The entire splitting step happens sequentially and the entire merging step also happens sequentially. I think I can at least split and sort the files in parallel using multiple threads with different virtual memory spaces. Then the memory used is mostly memory-mapped files and the OS will take care of optimally paging in and out data from physical memory. I was wondering if there was a way for Java to do this using parallel streams. Something along the lines of:
largeFile.splitInParallel(100000)
.lines()
.map((s) -> new LineObject(s))
.sorted()
.forEach(writeSmallFileToDisk)
where the argument to splitInParallel
is the number of lines I want in the smaller files.

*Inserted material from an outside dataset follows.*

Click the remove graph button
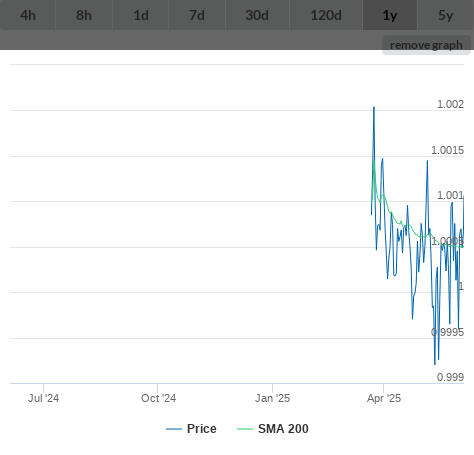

Any help is appreciated, thanks!
EDIT: My code is
public class Main {
private static final int BUFFER_SIZE = 10_000_000;
/**
* A main method to run examples.
*
* @param args not used
*/
public static void main(String[] args) throws IOException {
System.out.println("Starting...");
String file = args[0];
int batchSize = Integer.parseInt(args[1]);;
try {
FileInputStream fin = new FileInputStream(file);
BufferedInputStream bis = new BufferedInputStream(fin, BUFFER_SIZE);
BufferedReader br = new BufferedReader(new InputStreamReader(bis), BUFFER_SIZE);
int lineNumber = 0;
int batchId = 0;
String line;
TaxiEntry[] batch = new TaxiEntry[batchSize];
int i = 0;
while ((line = br.readLine()) != null) {
TaxiEntry taxiEntry = parseLine(line);
batch[i++] = taxiEntry;
lineNumber++;
if (lineNumber % batchSize == 0) {
String outputFileName = String.format("batches/batch_%d.txt", batchId);
BufferedWriter bf = new BufferedWriter(new FileWriter(outputFileName, true), BUFFER_SIZE);
Arrays.parallelSort(batch);
for (int j = 0; j < i; j++) {
bf.write(batch[j].toString());
if (j != i) {
bf.newLine();
}
}
batchId++;
i = 0;
bf.flush();
}
}
String outputFileName = String.format("batches/batch_%d.txt", batchId);
BufferedWriter bf = new BufferedWriter(new FileWriter(outputFileName, true), BUFFER_SIZE);
Arrays.parallelSort(batch, 0, i);
for (int j = 0; j < i; j++) {
bf.write(batch[j].toString());
if (j != i) {
bf.newLine();
}
}
batchId++;
bf.flush();
System.out.println("Processed " + lineNumber + " lines");
merge(batchId);
} catch (IOException e) {
e.printStackTrace();
}
}
public static void merge(int numBatches) throws IOException {
System.out.println("Starting merge...");
// Open readers
BufferedReader[] readers = new BufferedReader[numBatches];
for (int i = 0; i < numBatches; i++) {
String file = String.format("batches/batch_%d.txt", i);
FileInputStream fin = new FileInputStream(file);
BufferedInputStream bis = new BufferedInputStream(fin, BUFFER_SIZE);
BufferedReader br = new BufferedReader(new InputStreamReader(bis), BUFFER_SIZE);
readers[i] = br;
}
// Merge
String outputFileName = "result/final.txt";
BufferedWriter bf = new BufferedWriter(new FileWriter(outputFileName, true), BUFFER_SIZE);
PriorityQueue<IndexedTaxiNode> curEntries = new PriorityQueue<>();
for (int i = 0; i < numBatches; i++) {
BufferedReader reader = readers[i];
String next = reader.readLine();
if (next != null) {
TaxiEntry curr = parseLine(next);
curEntries.add(new IndexedTaxiNode(curr, i));
}
}
while (!curEntries.isEmpty()) {
// get max from curEntries
IndexedTaxiNode maxNode = curEntries.remove();
bf.write(maxNode.toString());
bf.newLine();
int index = maxNode.index;
String next = readers[index].readLine();
if (next != null) {
TaxiEntry newEntry = parseLine(next);
curEntries.add(new IndexedTaxiNode(newEntry, index));
}
}
bf.flush();
}
public static TaxiEntry parseLine(String line) {
return new TaxiEntry(line, Double.parseDouble(line.split(",")[16]));
}
}